▶ **PASSAGE**
__________________________________________________
Will’s another matter. Sure, he could dash off to a distant castle to cool down or split to a friendly country and engage in some good will tour among former subjects.
But, in this case, being Good Will seems unlikely to ease tension. In fact, always being Good Will is apt to increase it.
He’s not like the rest of us. He can’t storm out of the house and down to the pub to unload on marital difficulties as so many commoners do. Really, a little distance with some friends puts everything in perspective.
If it’s tense at home, I often like to head to the bar, have a pint and engage in distracting arguments with my buddies about pointless things like why the Pirates stink.
The pressure Will and Kate are enduring already seem crushing. I never cease to be amazed at the pressures young couples bestow on themselves by hosting enormous weddings -- and by enormous I mean ones involving about 200 guests -- not guests from 200 countries, as is being reported will attend.
But they have their silly protocols. It’s a national event, one that’s swept around the world in an appalling hype tsunami.
I have vain recollections about our 1996 wedding. It was perfect.
We had a small family wedding in our little church, then a quiet dinner with family at one of our favorite restaurants.
Then the next day we had an “All Honest Strangers Welcome” pig roast at a local picnic park.
Anyone was welcome who would by attending pledge to at least try not to steal our stuff. We found that people, even outlaws, are generally respectful if you tell them they’re welcome to party, get pie-eyed, and eat for free if they agree to not steal towels, envelopes or glassware from the gift table.
I guess about 250 friends and honest strangers showed up.
That’s where one of my old friends pulled me aside and told me to always argue naked.
While I’ve never applied the wisdom to my own marriage, I have without fail passed it on to every bride and groom I’ve met since that splendid September day.
One of these days I really ought to try it with Val. But it’s a nerve-rattling proposition for a shy sort of guy like me.
Maybe I ought to test drive it elsewhere first.
__________________________________________________
Saved entries:

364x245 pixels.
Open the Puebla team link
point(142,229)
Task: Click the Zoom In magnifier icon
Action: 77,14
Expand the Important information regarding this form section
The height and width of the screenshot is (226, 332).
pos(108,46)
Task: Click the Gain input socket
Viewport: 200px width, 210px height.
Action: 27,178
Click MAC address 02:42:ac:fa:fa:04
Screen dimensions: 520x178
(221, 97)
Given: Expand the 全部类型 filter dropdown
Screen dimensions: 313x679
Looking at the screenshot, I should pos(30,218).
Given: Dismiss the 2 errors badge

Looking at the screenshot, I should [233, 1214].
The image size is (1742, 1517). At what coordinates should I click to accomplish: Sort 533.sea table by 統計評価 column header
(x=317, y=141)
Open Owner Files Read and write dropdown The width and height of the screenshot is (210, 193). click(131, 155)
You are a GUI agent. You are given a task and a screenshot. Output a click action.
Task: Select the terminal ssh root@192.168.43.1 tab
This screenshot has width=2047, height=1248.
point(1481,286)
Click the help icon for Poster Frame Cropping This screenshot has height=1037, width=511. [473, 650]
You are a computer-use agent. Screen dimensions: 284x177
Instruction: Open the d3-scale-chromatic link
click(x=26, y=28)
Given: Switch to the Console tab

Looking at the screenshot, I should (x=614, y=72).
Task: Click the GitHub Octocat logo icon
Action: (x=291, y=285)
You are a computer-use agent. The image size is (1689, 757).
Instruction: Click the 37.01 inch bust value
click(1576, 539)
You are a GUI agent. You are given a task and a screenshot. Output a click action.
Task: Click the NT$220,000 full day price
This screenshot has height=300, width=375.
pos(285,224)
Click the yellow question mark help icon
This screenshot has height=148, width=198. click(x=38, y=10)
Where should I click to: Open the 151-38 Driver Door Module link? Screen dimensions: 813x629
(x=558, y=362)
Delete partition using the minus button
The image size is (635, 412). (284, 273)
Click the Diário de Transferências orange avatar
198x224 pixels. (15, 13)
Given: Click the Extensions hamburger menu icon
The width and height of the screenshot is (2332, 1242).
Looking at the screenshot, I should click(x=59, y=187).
__________________________________________________
▶ **CHALLENGES**
(1) Translate this sentence from the wedding passage into Spanish: "We had a small family wedding in our little church, then a quiet dinner with family at one of our favorite restaurants."
(2) Summarize the wedding passage in two sentences.
(3) In the wedding passage, rewrite the paragraph beginning "Anyone was welcome who would by attending" more briefly, keeping its main facts.

▶ **ANSWERS BY TASK**
(1) Tuvimos una pequeña boda familiar en nuestra iglesita y luego una cena tranquila con la familia en uno de nuestros restaurantes favoritos.

(2) The writer argues that Will can't ease marital tension the way commoners do, by heading to the pub with friends, and that the enormous, hyped wedding he and Kate are hosting already seems to put crushing pressure on them. By contrast, the writer recalls a small 1996 family wedding followed by a pig roast for about 250 friends and honest strangers, where an old friend advised always arguing naked.

(3) Anyone who pledged to at least try not to steal the couple's things was welcome. They found that people, even outlaws, are generally respectful when invited to party, get pie-eyed, and eat for free on the condition that they not steal towels, envelopes, or glassware from the gift table.